Stile Alberto era il titolo del libro che Michele Masneri aveva dedicato a Arbasino, nel 2021 (editore Quodlibet). Stesso titolo del documentario di Michele Masneri e Antongiulio Panizzi. Presentato in anteprima domenica alla Festa di Roma, sarà proiettato due volte – per eccesso di prenotazioni – nel pomeriggio del 26 ottobre a Milano (Teatro della Scala, ridotto dei palchi). Tra le sue mille virtù, Arbasino amava l’opera, oltre al teatro, al cinema, alle canzonette. Ne scrisse una per Laura Betti “Seguendo la flotta” (nel documentario la ascoltiamo cantata da Paolo Poli: “Ossigenarsi a Taranto / è stato il primo errore / l’ho fatto per amore / di un incrociatore”.
“Ho deciso di correre il rischio di conoscerla”: spesso lo abbiamo pensato in cuor nostro, quando muniti di registratore facevamo le interviste agli scrittori. Con Alberto Arbasino il rischio di incontrare un noiosone vanitoso non esisteva. Parlava come nei libri, ironico e preciso, rallentato soltanto da una leggera balbuzie (ce ne siamo accorti soltanto sbobinando, tanti anni fa, la prima intervista, senza Arbasino di fronte si notava di più).
Il documentario gli rende giustizia, la passione di Michele Masneri è divorante ma non mette in ombra l’oggetto di tanta passione. Interroga i parenti rimasti a Voghera, gli amici, i letterati vicini e lontani, i salottieri e le salottiere. Spicca Marisela Federici, che si guadagna un applauso a scena aperta per aver dato la formula del salotto ideale: un po’ destra, un po’ sinistra, e molta Chiesa – se capita anche l’arcivescovo Milingo, spretato esorcista e guaritore (le signore facevano la fila). Adriana Sartogo, giornalista e critica d’arte, mostra la sua magnifica terrazza da cui davvero si vede tutta Roma (e forse un po’ trema, sperando di essere prima o poi invitata a godersi il panorama da lassù).

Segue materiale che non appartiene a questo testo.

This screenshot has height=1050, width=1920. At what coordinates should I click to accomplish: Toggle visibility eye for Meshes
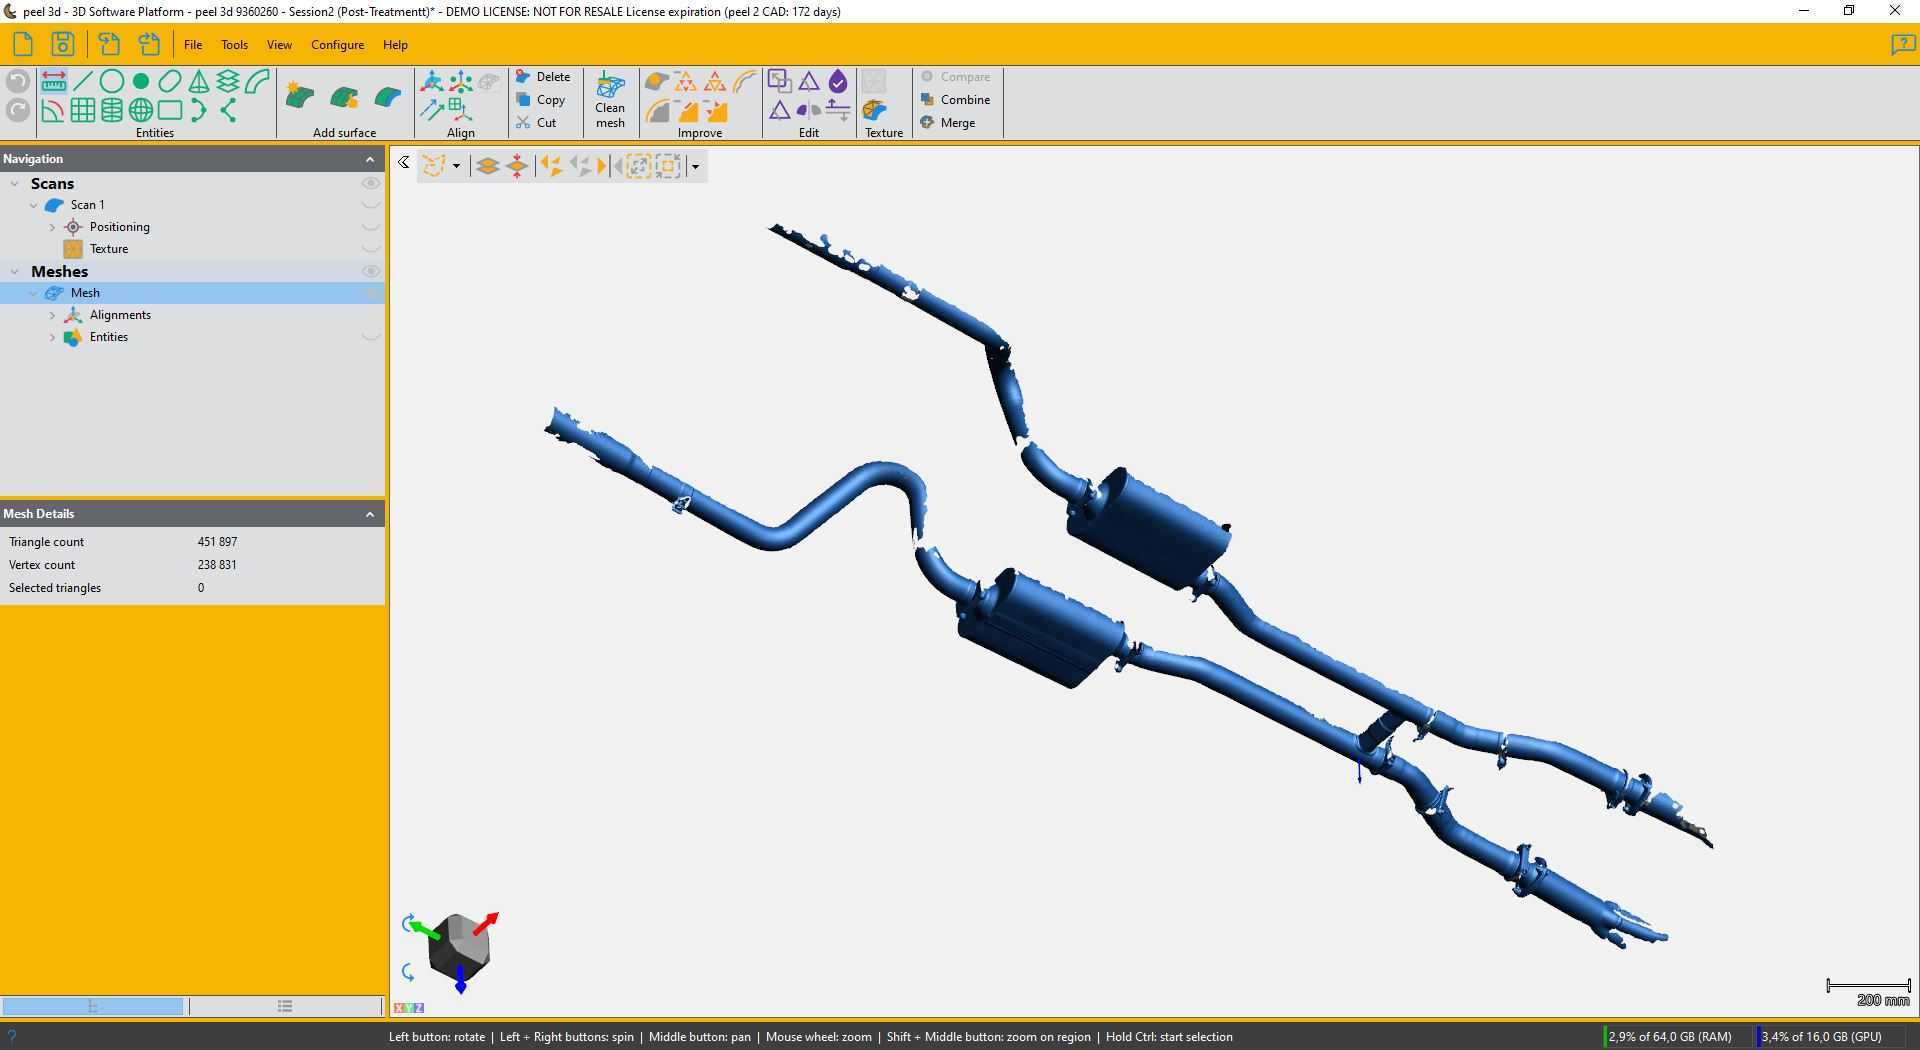click(x=370, y=272)
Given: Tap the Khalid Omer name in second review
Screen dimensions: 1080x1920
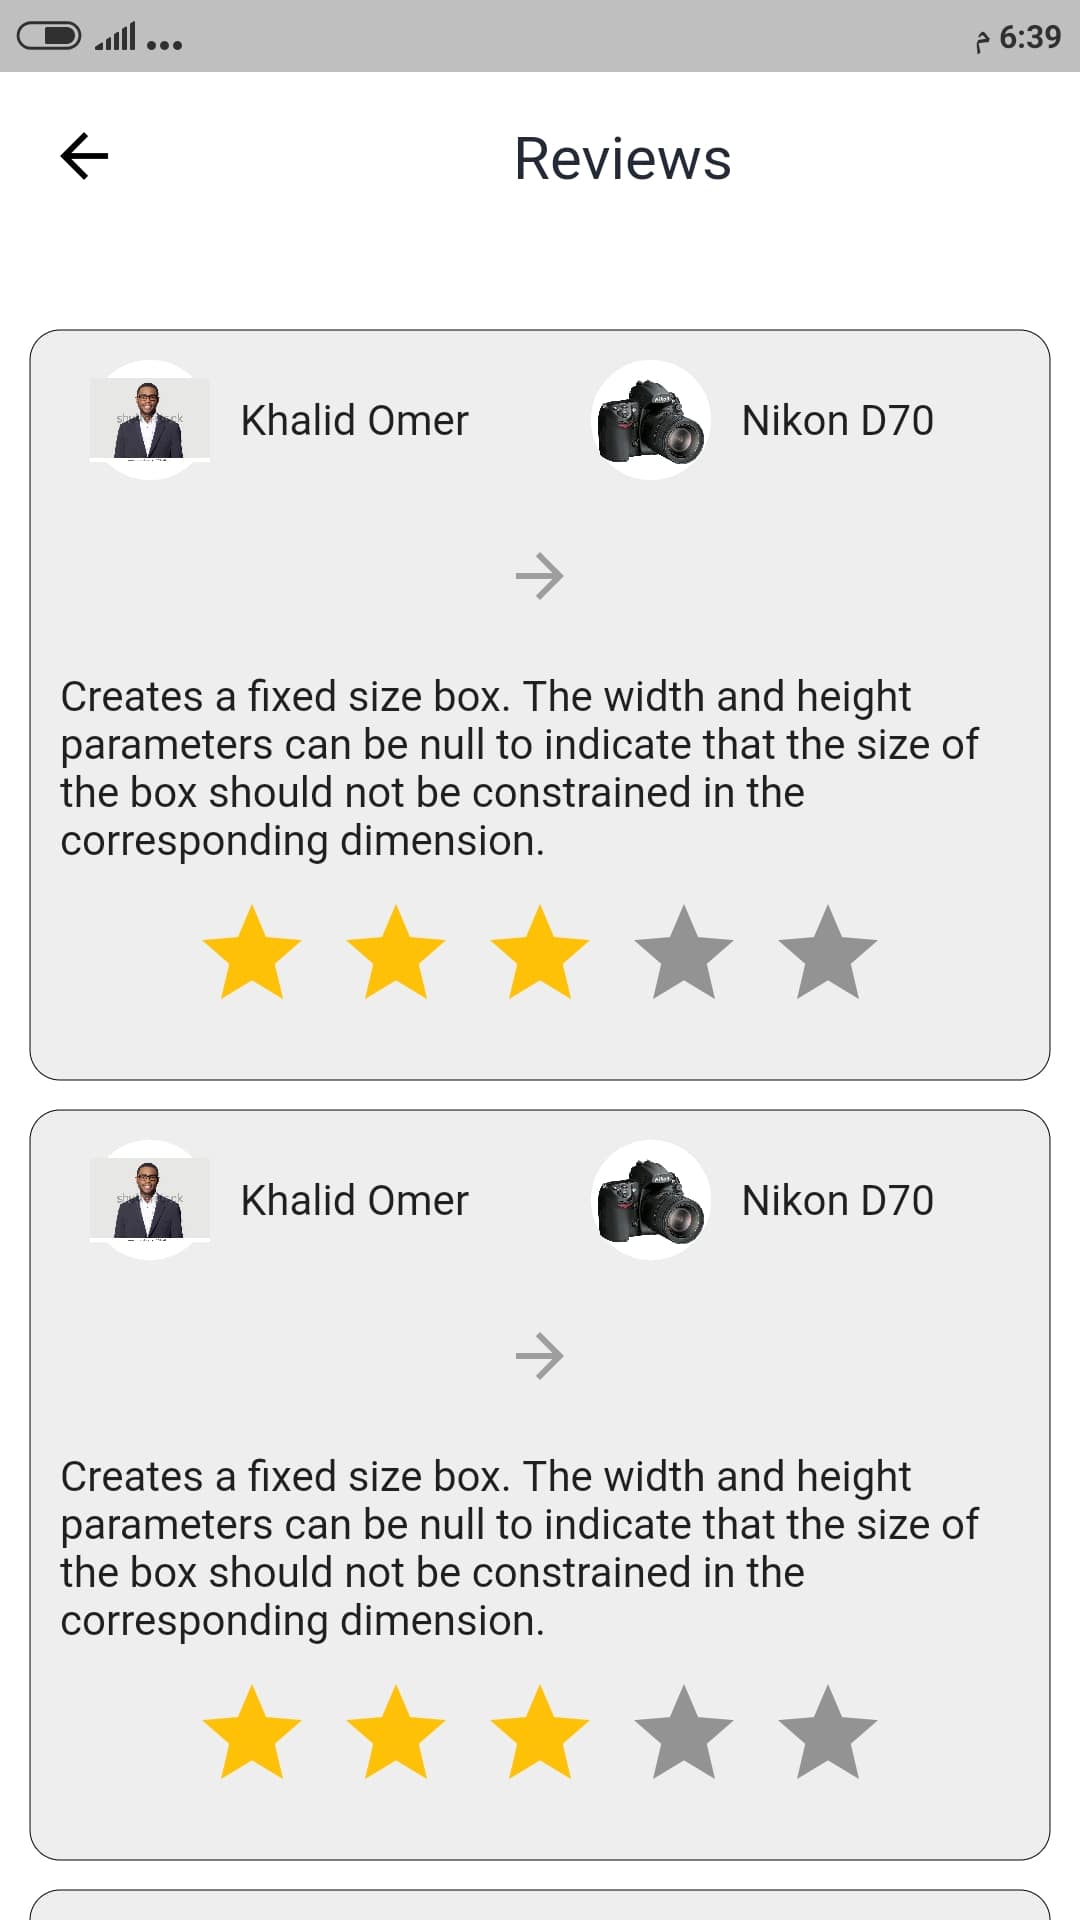Looking at the screenshot, I should (x=355, y=1200).
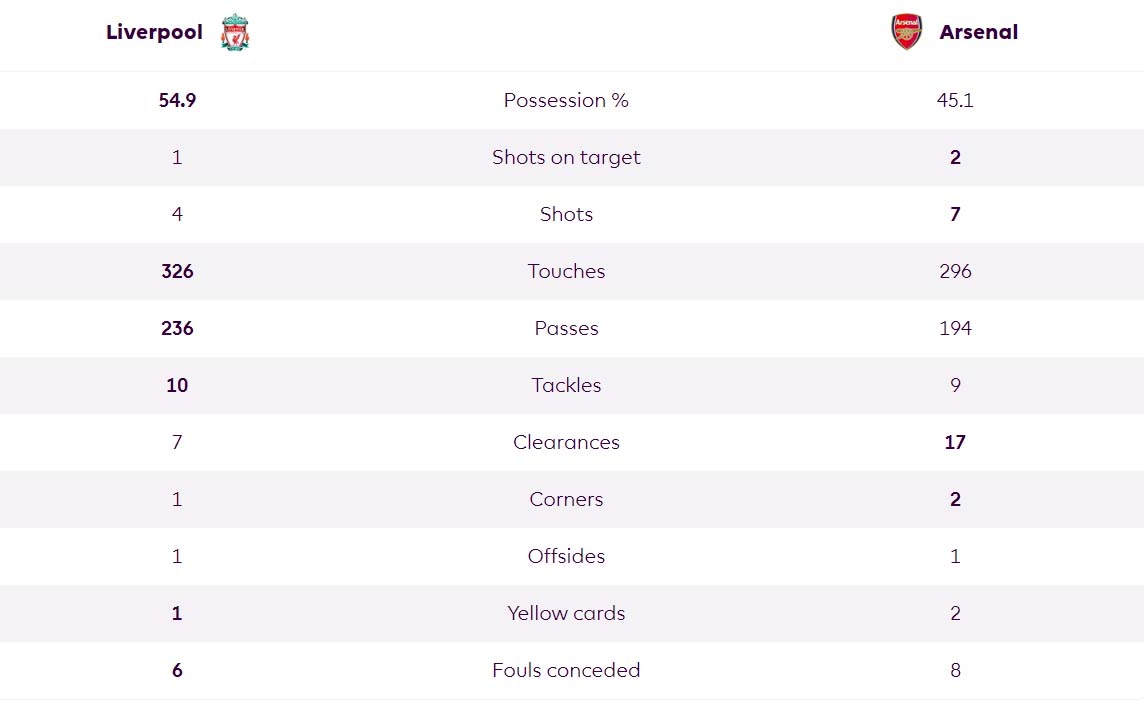Viewport: 1144px width, 720px height.
Task: Click Liverpool's 54.9 possession value
Action: (177, 100)
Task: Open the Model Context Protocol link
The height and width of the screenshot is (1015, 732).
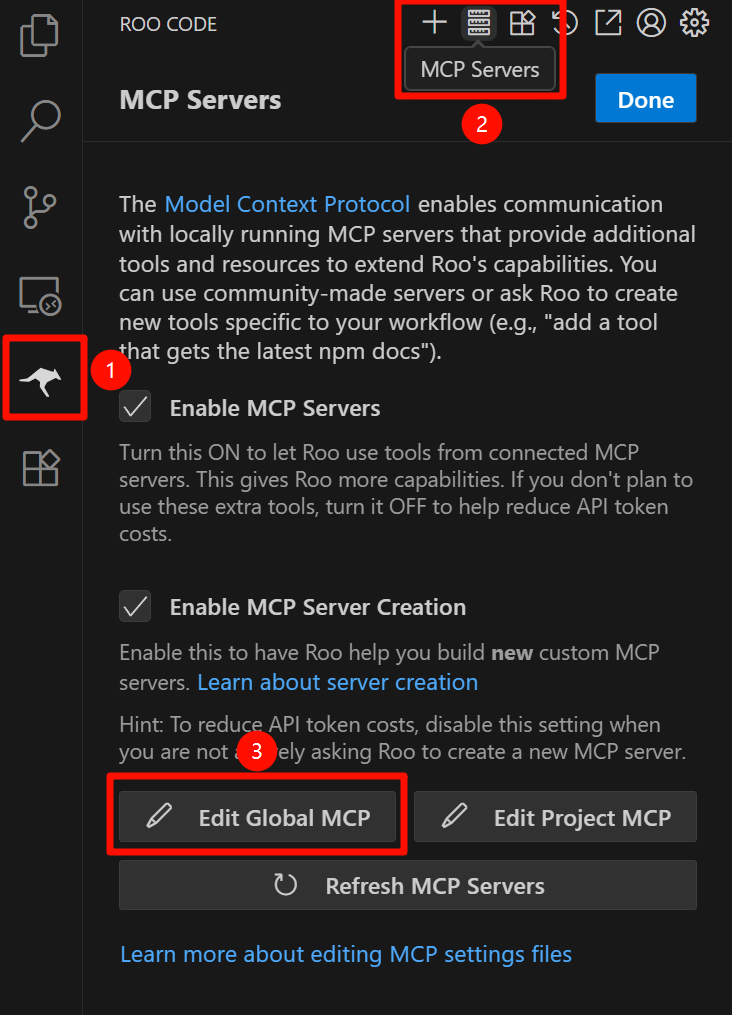Action: 287,204
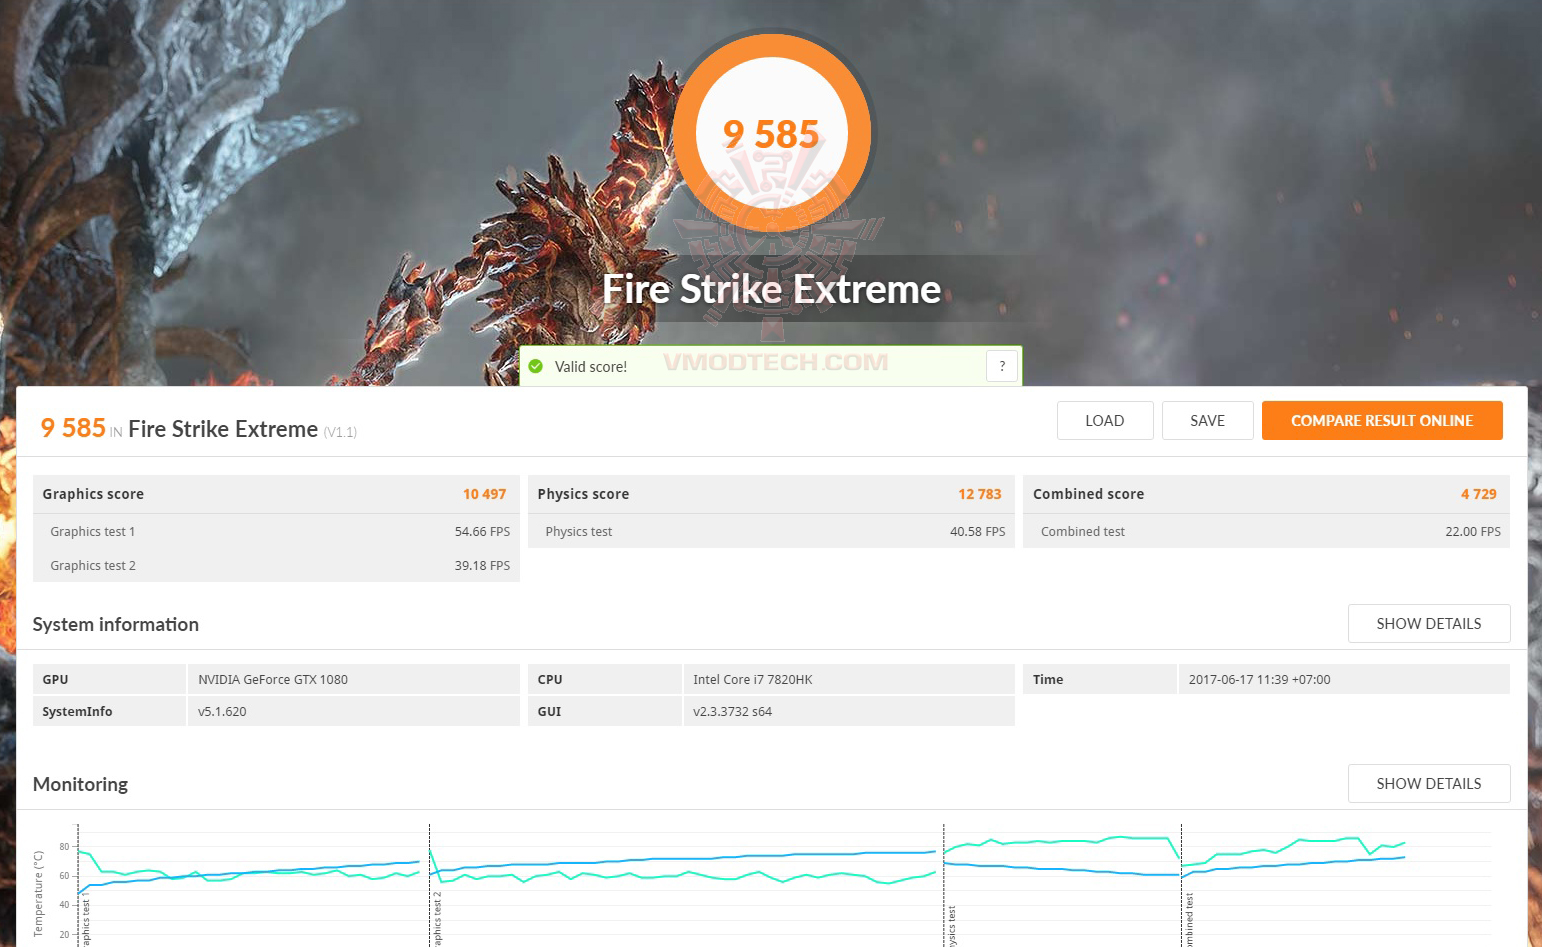Select the Graphics test 2 FPS entry

(483, 565)
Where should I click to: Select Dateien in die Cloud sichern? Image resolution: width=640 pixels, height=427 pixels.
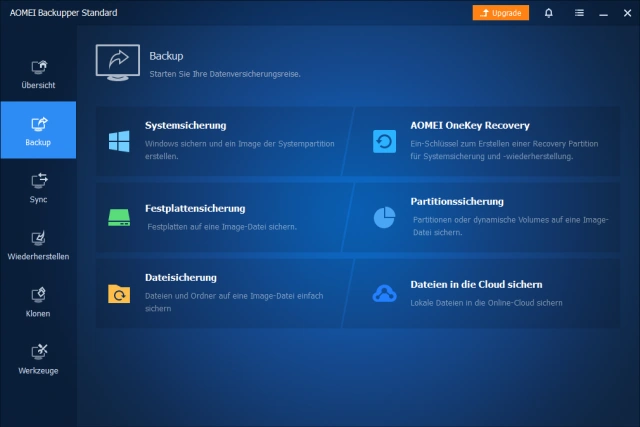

“Stile Alberto” si apre sulle cartoline che lo scrittore mandava a amici e conoscenti, con la sua bella calligrafia che l’età ha guastato (era impressionante vederne la decadenza nelle dediche autografe nei libri Adelphi). Lo scrittore più colto delle lettere italiane li firmava e dedicava puntualmente, anche per chi lo aveva intervistato tanti anni prima – e gli ricordava la gita a Chiasso, “alla stanga della dogana” (aveva un grande orecchio, anche per il dialetto ticinese). L’amico Giovanni Agosti, storico dell’arte e professore universitario, ha conservato perfino i fax, ora sbiaditi. Tra montagne di libri, di cui Arbasino diceva: “Spostarli, cercarli e metterli in ordine è una gran ginnastica”.